Matching Items (5)
Description
Mast cells, components of the immune system, promote allergic symptoms such as itching, sneezing, and increased intestinal motility. Although mast cells have a detrimental role in allergies, they might have unrecognized physiological functions. Indeed, mast cells have been reported to protect against lethal envenomation. I hypothesized that mast cells have a protective role in the defense against toxins. Because toxin-induced diarrheal diseases are one of the top five causes of mortality in children worldwide (induced by cholera toxin, for example), I tested the role of mast cells in sensing relevant dietary toxins.

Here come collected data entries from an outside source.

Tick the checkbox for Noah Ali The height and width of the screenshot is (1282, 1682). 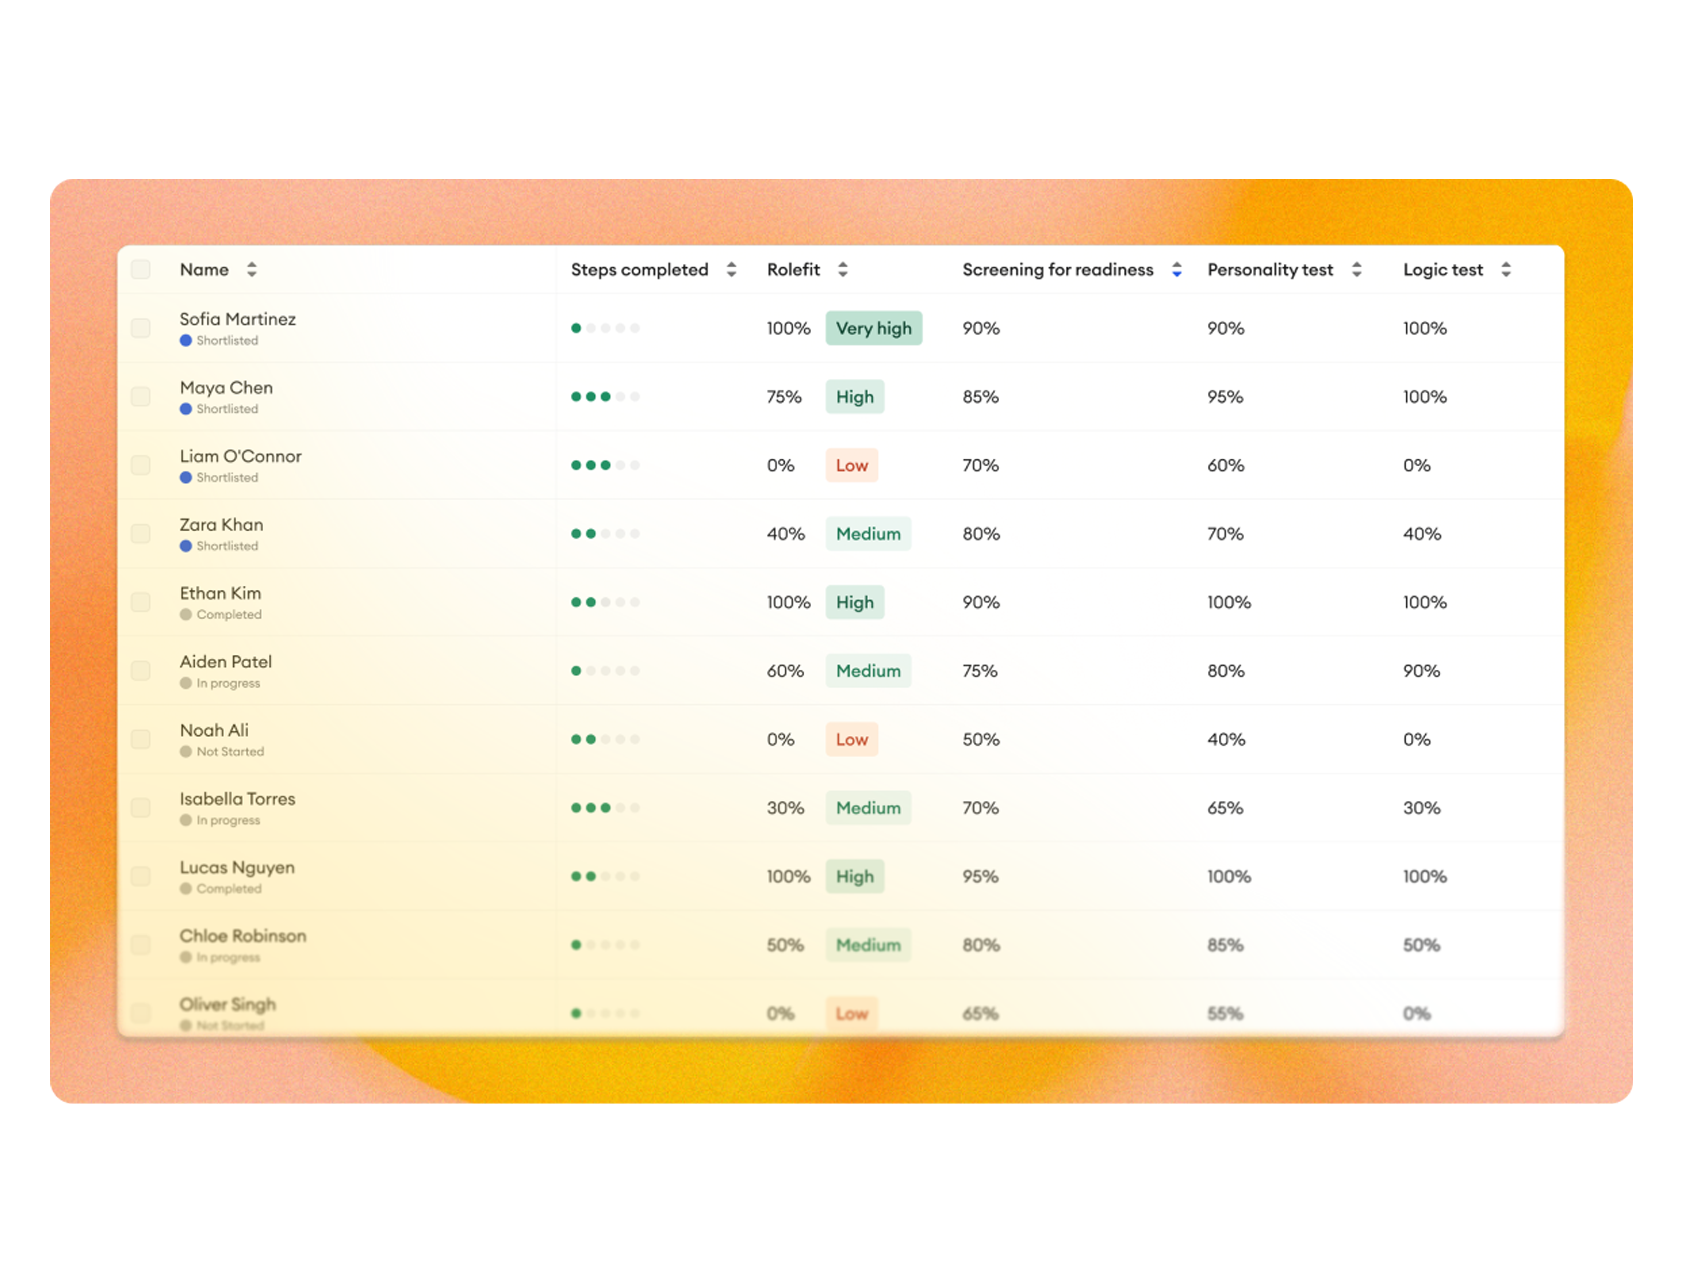(141, 740)
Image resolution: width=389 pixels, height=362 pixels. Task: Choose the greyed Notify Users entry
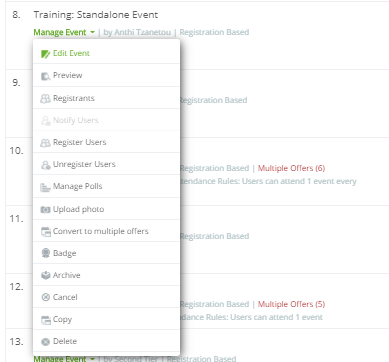[76, 120]
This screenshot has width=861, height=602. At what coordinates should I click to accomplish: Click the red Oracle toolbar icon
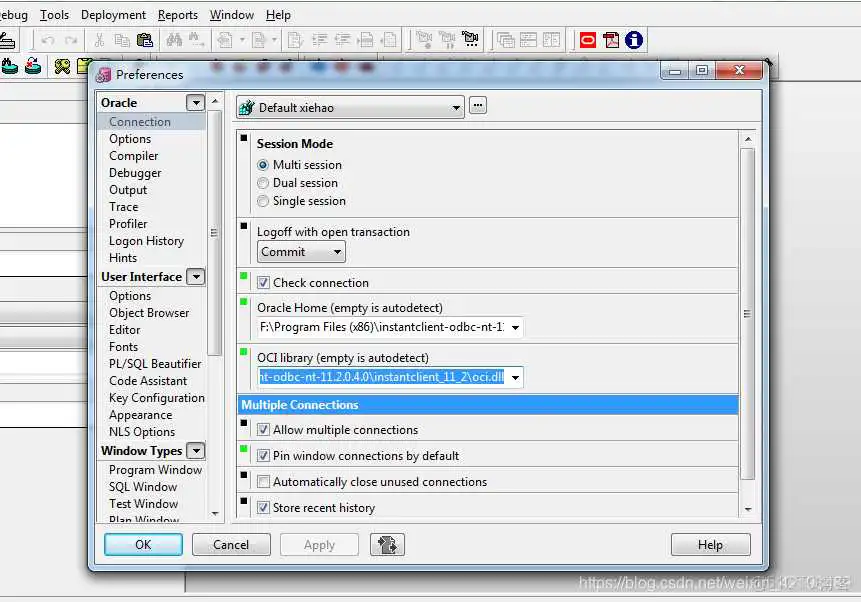(x=587, y=40)

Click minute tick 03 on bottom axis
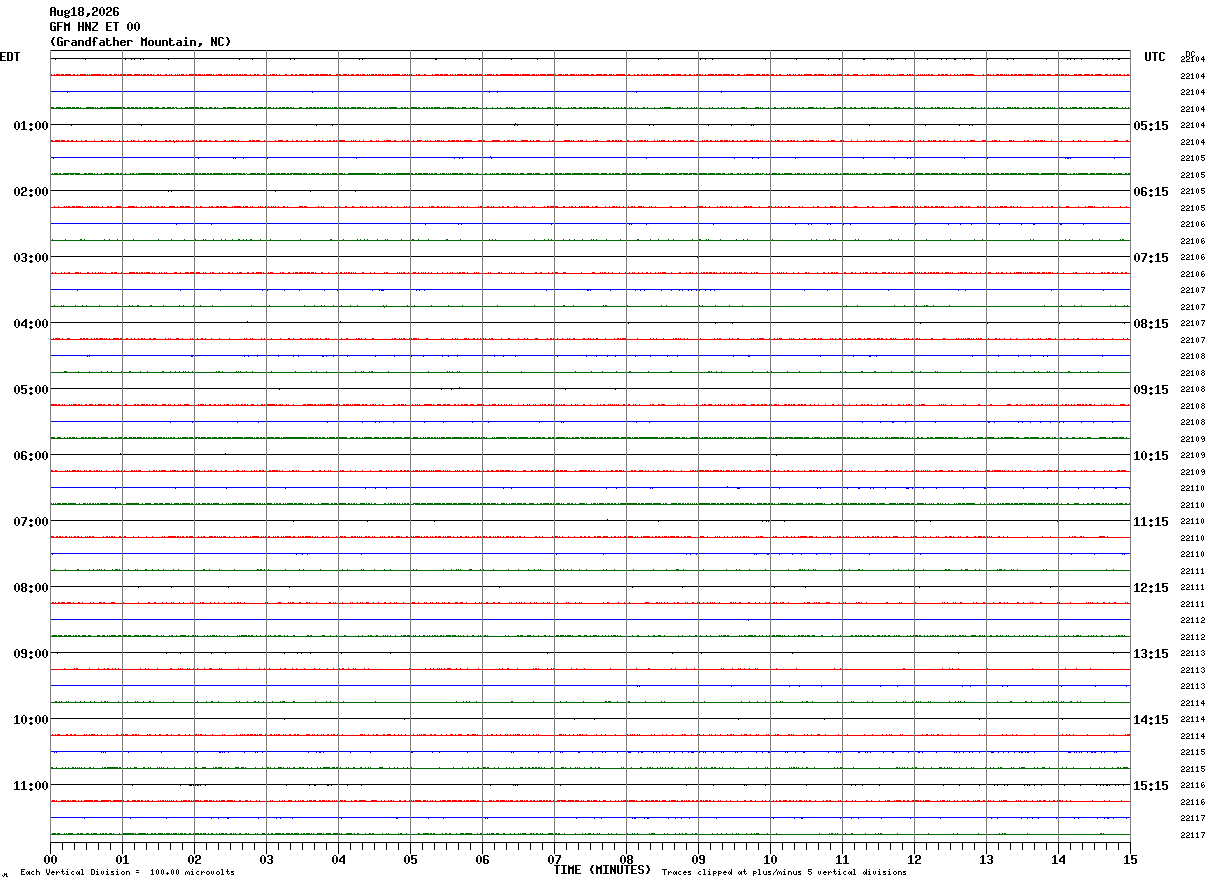(266, 859)
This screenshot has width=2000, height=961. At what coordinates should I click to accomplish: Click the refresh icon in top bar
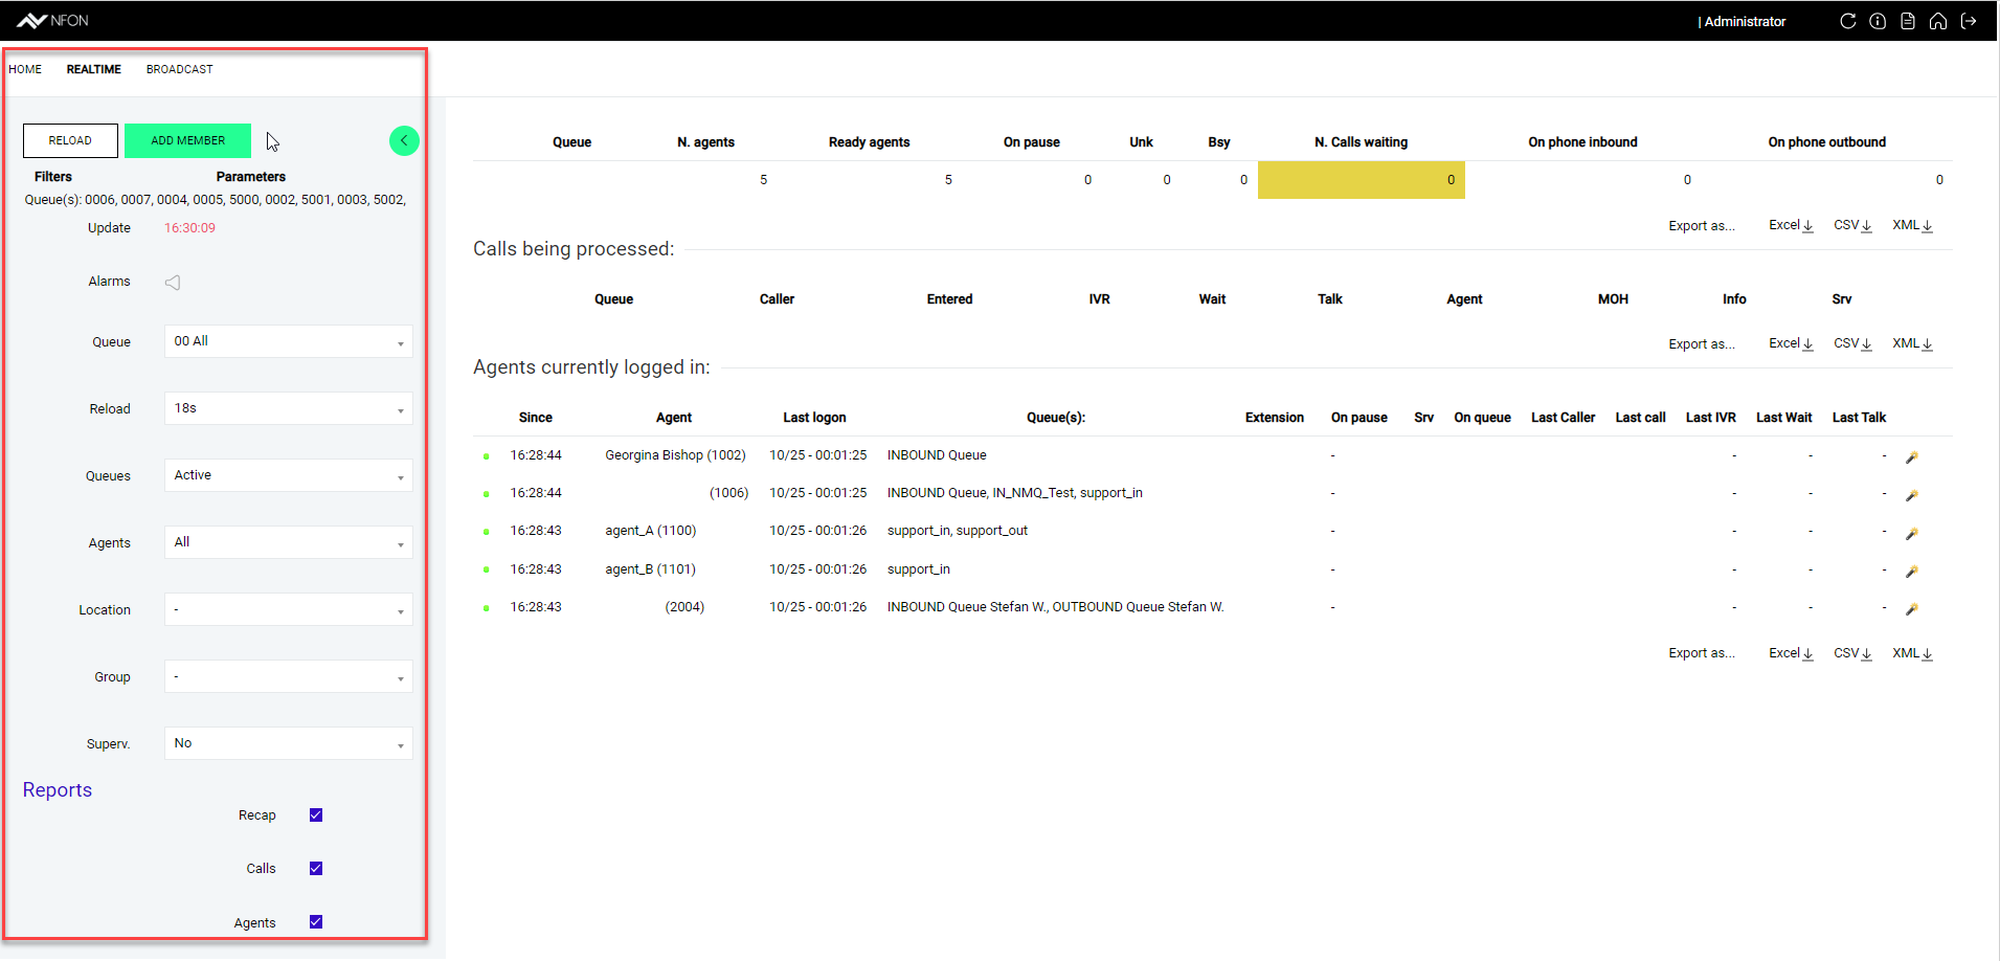(x=1847, y=21)
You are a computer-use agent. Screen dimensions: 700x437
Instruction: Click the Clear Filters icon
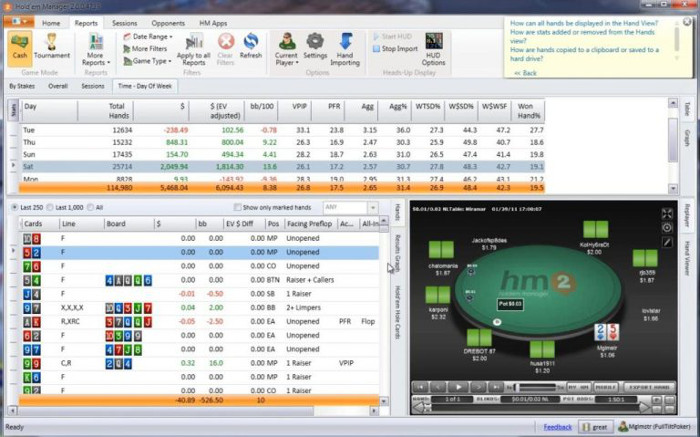pyautogui.click(x=226, y=46)
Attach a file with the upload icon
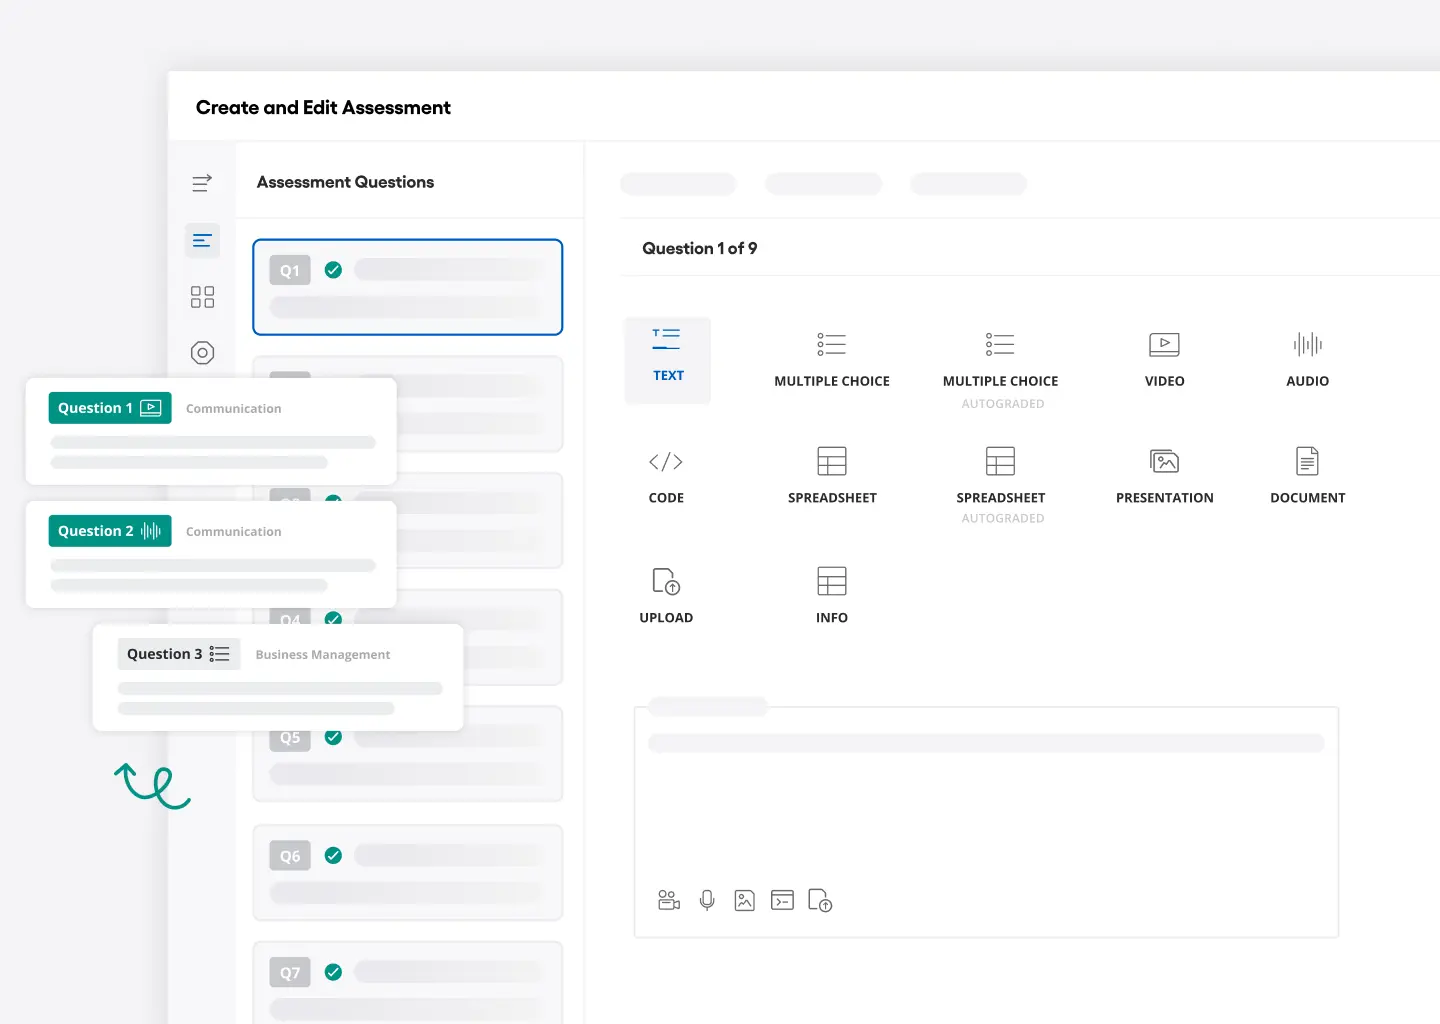 (820, 901)
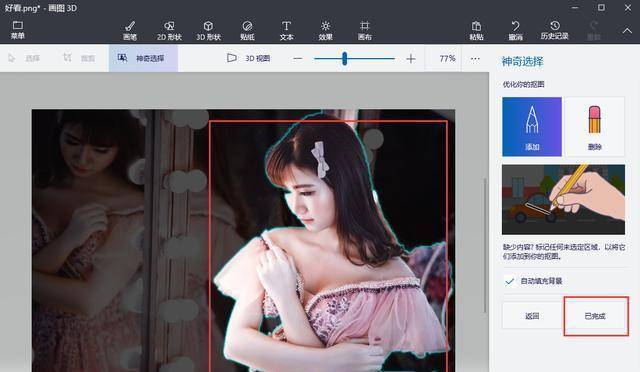Open the Canvas (画布) settings
Viewport: 640px width, 372px height.
point(364,31)
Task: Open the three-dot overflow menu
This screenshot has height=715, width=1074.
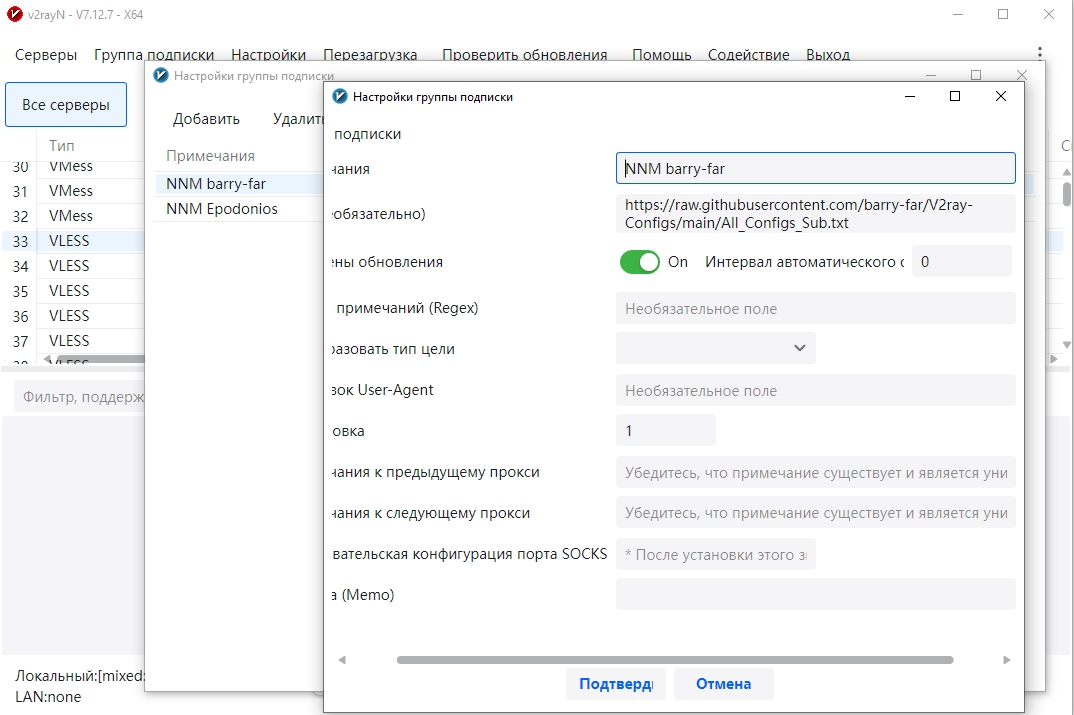Action: click(x=1040, y=53)
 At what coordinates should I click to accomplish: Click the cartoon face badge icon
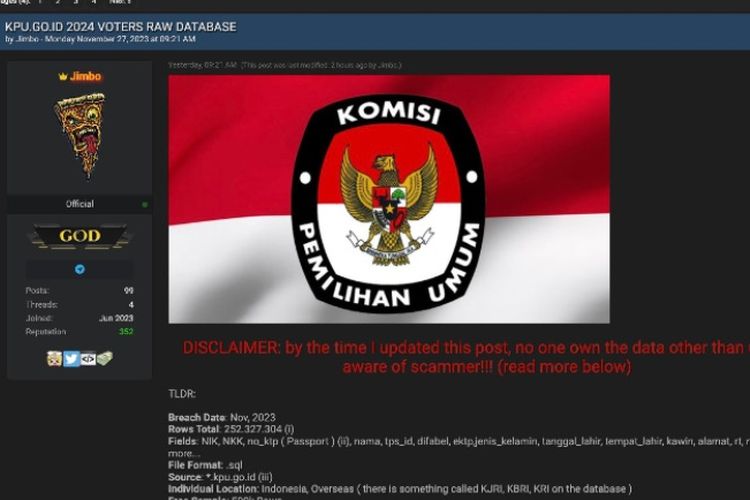[x=55, y=358]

My goals were to a) establish an in vitro model of mast cell activation using foodborne toxins and b) determine the mast cell transcriptional programs induced by these toxins. To establish the in vitro model, I generated mast cells from murine bone marrow precursors and cultured them in mast cell-specific media for 5 weeks. Mature mast cells were then stimulated with toxins from phylogenetically distinct origins. I found that, surprisingly, no toxin was able to induce significant cell death, even after 24h of culturing, suggesting that mast cells are resistant to the toxic effects of these compounds. To assess mast cell activation, I quantified the levels of TNF-α 6h after toxin exposure. None of the toxins were able to induce TNF-α production by mast cells, suggesting that toxins might not induce inflammation in mast cells. However, I found that mast cells induced expression of activation-related transcripts like Il1b, Tpsab1, Alox5, Egr1, Tnfa and Hdc in response to cholera toxin, when compared with controls. Mast cells stimulated with retrorsine induced the expression of Tph1, Alox5, Il1b and Hdc. Deoxynivalenol induced Ltc4, Il6, Tpsab1, Tnfa, Hdc, and Alox5 while okadaic acid induced Il6, Tnfa, Tph1, Alox5, Egr1, Il1b and Hdc expression. Aconitine only induced Il6, Hdc, and Tpsab1. Lastly, Ochratoxin A induced expression of Il1b, Il6, Tpsab1, Egr1 and Hdc. Altogether, these results suggest that mast cells directly sense and respond to food toxins, which was unknown. How exactly mast cells contribute to toxin defenses will be crucial to investigate as they impact both toxin-induced and inflammatory diseases.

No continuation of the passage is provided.